Where does the string "will" appear in the material? Copy each line that holds it.

Available records section start

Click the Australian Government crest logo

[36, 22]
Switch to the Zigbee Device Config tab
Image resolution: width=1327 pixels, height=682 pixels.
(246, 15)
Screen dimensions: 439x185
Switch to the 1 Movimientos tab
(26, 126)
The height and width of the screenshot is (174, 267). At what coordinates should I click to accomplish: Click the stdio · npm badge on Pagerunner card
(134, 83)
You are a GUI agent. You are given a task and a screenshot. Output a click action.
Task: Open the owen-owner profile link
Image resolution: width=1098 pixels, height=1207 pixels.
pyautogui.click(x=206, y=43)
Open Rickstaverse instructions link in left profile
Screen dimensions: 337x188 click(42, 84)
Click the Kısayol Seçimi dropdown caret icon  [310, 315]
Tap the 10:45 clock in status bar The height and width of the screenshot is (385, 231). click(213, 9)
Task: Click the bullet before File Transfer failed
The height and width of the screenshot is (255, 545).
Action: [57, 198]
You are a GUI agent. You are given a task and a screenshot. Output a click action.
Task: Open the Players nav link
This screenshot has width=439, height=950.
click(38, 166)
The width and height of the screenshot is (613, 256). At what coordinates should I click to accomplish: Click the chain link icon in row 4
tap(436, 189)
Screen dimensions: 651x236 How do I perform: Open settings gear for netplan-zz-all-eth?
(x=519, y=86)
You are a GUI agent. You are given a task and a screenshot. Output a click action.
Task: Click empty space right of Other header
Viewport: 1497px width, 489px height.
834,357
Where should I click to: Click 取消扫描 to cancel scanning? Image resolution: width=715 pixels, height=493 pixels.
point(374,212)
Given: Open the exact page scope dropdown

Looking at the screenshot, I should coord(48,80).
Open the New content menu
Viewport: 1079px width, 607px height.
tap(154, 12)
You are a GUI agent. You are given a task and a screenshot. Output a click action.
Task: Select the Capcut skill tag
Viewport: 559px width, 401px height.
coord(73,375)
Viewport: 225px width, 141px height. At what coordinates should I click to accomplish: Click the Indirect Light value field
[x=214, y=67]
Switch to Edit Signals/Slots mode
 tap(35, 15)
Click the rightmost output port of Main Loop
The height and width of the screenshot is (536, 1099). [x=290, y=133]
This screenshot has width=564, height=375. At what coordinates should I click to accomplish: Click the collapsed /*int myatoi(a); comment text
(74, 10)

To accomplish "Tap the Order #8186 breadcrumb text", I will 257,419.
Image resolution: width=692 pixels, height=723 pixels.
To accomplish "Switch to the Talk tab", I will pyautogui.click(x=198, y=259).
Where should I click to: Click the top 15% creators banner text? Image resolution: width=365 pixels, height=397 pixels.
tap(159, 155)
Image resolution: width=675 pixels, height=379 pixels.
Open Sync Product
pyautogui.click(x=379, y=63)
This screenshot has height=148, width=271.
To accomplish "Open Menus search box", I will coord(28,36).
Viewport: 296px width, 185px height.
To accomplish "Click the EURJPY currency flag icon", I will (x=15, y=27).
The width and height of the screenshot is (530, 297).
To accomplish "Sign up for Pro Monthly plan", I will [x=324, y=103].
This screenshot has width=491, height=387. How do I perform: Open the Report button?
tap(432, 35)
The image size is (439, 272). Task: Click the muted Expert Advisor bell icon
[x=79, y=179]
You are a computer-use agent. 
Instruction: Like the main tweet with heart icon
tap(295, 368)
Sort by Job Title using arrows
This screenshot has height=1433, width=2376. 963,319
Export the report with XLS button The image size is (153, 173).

Available records section end

→ **Answer section**:
To accomplish "Tap the Order #8186 breadcrumb text", I will 257,419.
To accomplish "Switch to the Talk tab", I will pyautogui.click(x=198, y=259).
To accomplish "Open Menus search box", I will coord(28,36).
To accomplish "Click the EURJPY currency flag icon", I will (x=15, y=27).
To accomplish "Sign up for Pro Monthly plan", I will [x=324, y=103].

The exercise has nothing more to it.